* **INPUT RECORDS**

-- Opening Marker --

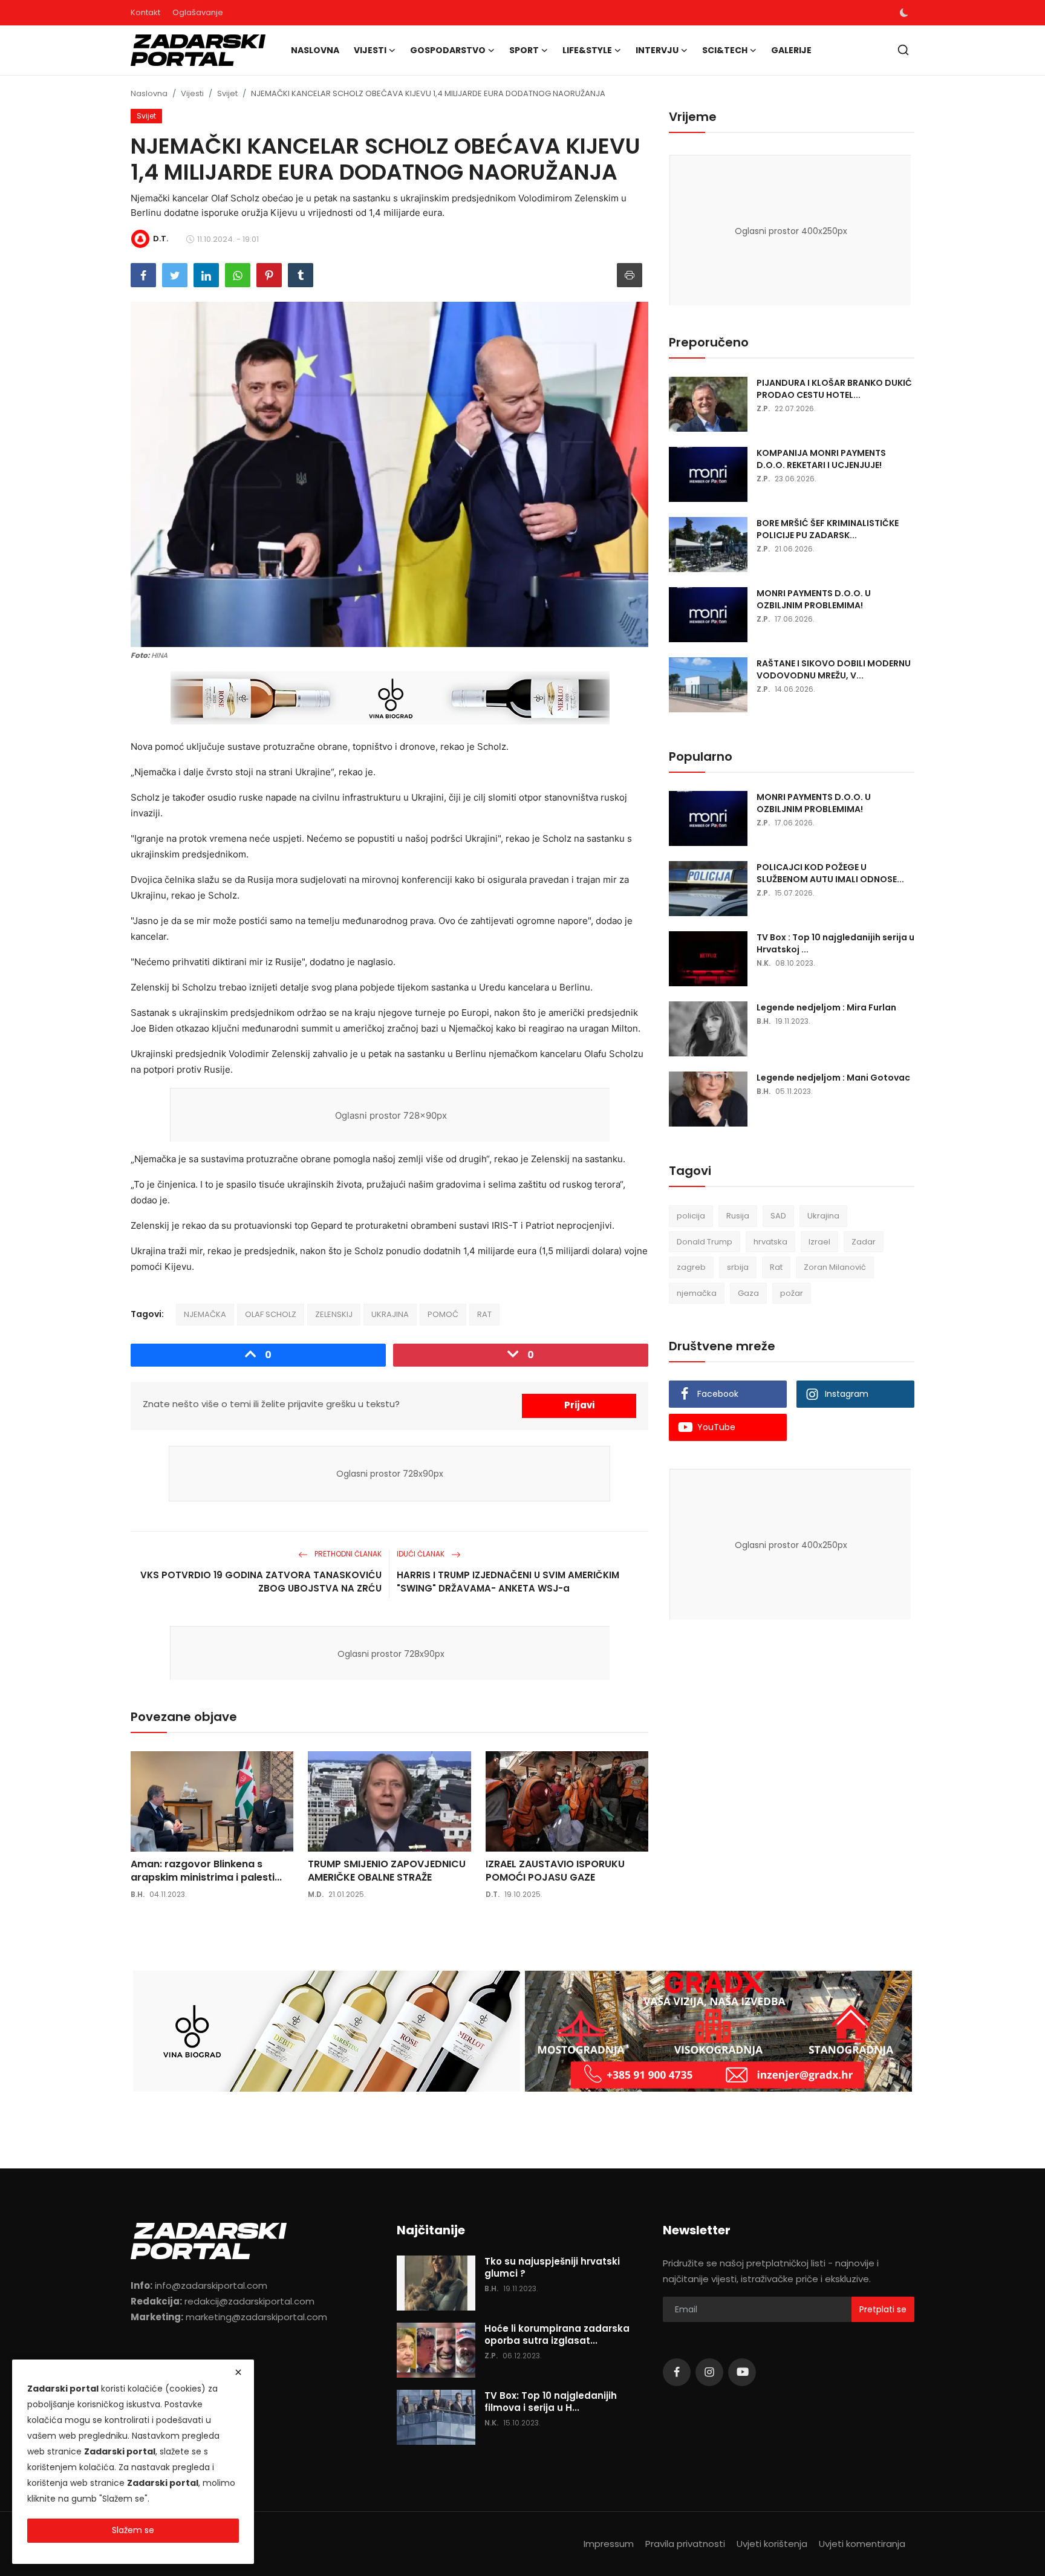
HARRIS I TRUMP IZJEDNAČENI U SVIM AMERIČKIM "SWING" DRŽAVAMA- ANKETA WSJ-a (508, 1582)
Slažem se (133, 2530)
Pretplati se (883, 2309)
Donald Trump (704, 1241)
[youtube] (742, 2372)
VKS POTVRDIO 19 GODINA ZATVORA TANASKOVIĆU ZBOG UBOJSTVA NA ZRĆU (261, 1582)
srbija (738, 1267)
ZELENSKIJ (334, 1314)
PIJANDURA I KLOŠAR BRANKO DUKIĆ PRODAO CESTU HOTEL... (834, 389)
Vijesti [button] (370, 50)
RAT (484, 1314)
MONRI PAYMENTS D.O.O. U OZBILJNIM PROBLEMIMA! (814, 599)
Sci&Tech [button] (724, 50)
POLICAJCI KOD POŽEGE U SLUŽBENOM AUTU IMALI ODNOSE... (830, 873)
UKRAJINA (390, 1314)
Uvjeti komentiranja (862, 2543)
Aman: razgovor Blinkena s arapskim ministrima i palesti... (206, 1871)
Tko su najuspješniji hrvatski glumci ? (552, 2268)
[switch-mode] (904, 12)
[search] (903, 50)
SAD (778, 1215)
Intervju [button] (657, 50)
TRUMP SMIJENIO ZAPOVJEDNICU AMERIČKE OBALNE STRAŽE (387, 1871)
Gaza (748, 1293)
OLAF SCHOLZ (270, 1314)
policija (691, 1215)
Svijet (227, 93)
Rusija (737, 1215)
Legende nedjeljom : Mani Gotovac (833, 1078)
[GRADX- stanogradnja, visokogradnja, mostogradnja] (718, 2031)
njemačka (697, 1293)
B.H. (138, 1894)
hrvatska (770, 1241)
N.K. (763, 963)
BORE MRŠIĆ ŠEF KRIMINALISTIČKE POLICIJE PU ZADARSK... (828, 529)
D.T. (493, 1894)
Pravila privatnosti (685, 2543)
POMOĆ (443, 1314)
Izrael (819, 1241)
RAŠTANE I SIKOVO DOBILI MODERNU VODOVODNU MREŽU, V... (834, 669)
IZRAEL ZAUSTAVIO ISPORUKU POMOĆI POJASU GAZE (555, 1871)
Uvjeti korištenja (772, 2543)
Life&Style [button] (587, 50)
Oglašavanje (197, 12)
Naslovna (315, 50)
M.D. (316, 1894)
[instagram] (709, 2372)
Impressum (609, 2543)
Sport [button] (524, 50)
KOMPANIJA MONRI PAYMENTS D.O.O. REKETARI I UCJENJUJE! (821, 459)
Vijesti (192, 93)
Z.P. (763, 408)
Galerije (791, 50)
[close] (238, 2372)
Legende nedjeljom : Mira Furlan (826, 1007)
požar (791, 1293)
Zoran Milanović (835, 1267)
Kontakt (145, 12)
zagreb (691, 1267)
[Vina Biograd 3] (391, 698)
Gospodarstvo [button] (448, 50)
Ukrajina (823, 1215)
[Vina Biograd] (326, 2031)
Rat (776, 1267)
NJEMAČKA (205, 1314)
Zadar (863, 1241)
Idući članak (421, 1554)
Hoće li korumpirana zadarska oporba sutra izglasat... (557, 2335)
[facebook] (677, 2372)
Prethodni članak (347, 1554)
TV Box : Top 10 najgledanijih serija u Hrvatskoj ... (835, 943)
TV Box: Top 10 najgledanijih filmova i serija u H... (550, 2402)
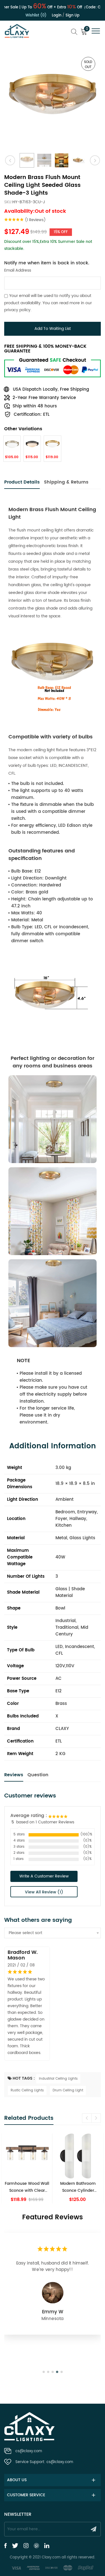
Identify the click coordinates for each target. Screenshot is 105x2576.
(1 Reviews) (35, 220)
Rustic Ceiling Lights (27, 2090)
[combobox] (52, 1933)
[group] (27, 2168)
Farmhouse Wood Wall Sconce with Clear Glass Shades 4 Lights (27, 2187)
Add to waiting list (52, 328)
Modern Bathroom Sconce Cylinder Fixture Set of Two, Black (78, 2187)
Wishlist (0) (35, 15)
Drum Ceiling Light (68, 2090)
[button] (96, 2118)
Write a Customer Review (44, 1876)
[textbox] (52, 1933)
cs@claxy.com (28, 2451)
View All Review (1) (44, 1892)
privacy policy (17, 310)
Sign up (73, 15)
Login (56, 15)
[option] (52, 99)
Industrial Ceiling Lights (58, 2078)
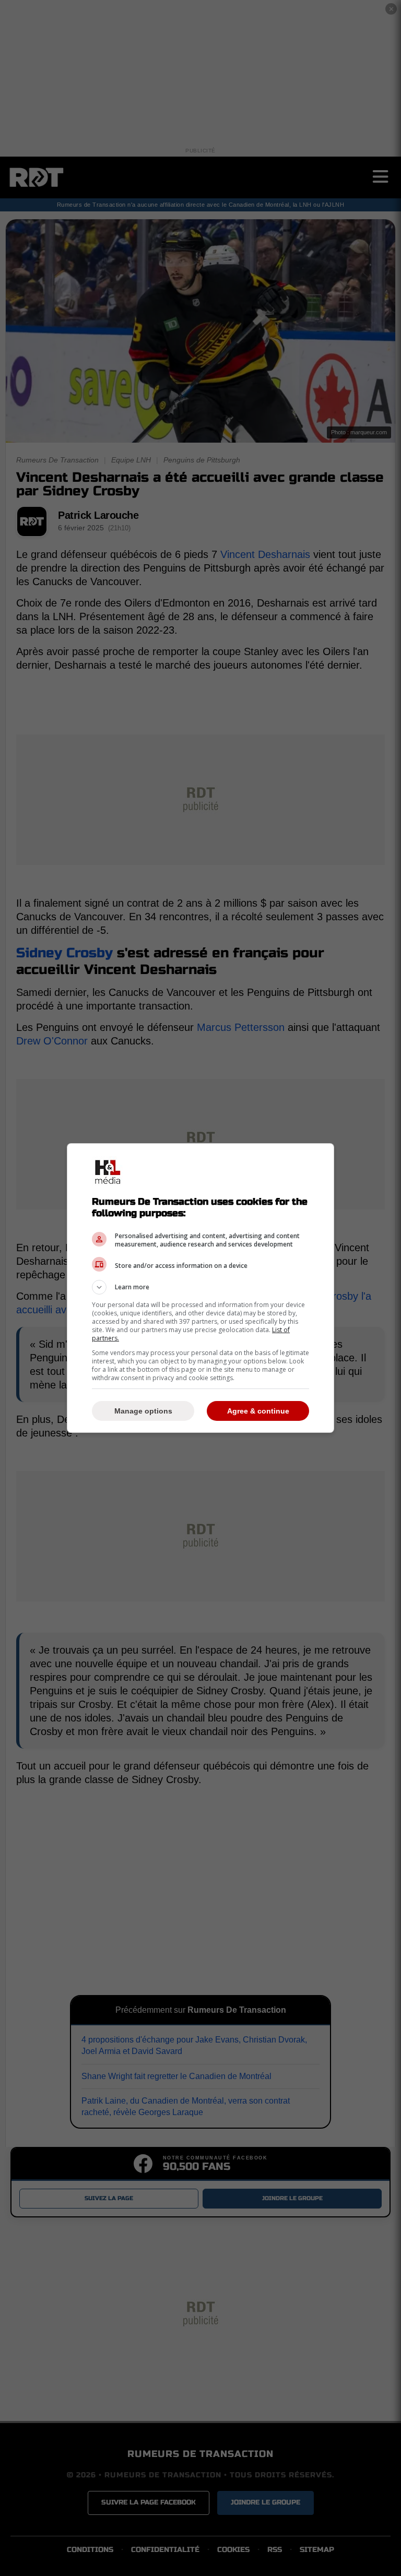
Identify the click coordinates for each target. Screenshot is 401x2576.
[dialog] (200, 1288)
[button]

-- Closing Marker --

Your answer should be every line above that contains the word "click".

* **COMPLETED EXERCISE**
Identify the click coordinates for each target. Screenshot is 105x2576.
Identify the click coordinates for each target. Screenshot is 401x2576.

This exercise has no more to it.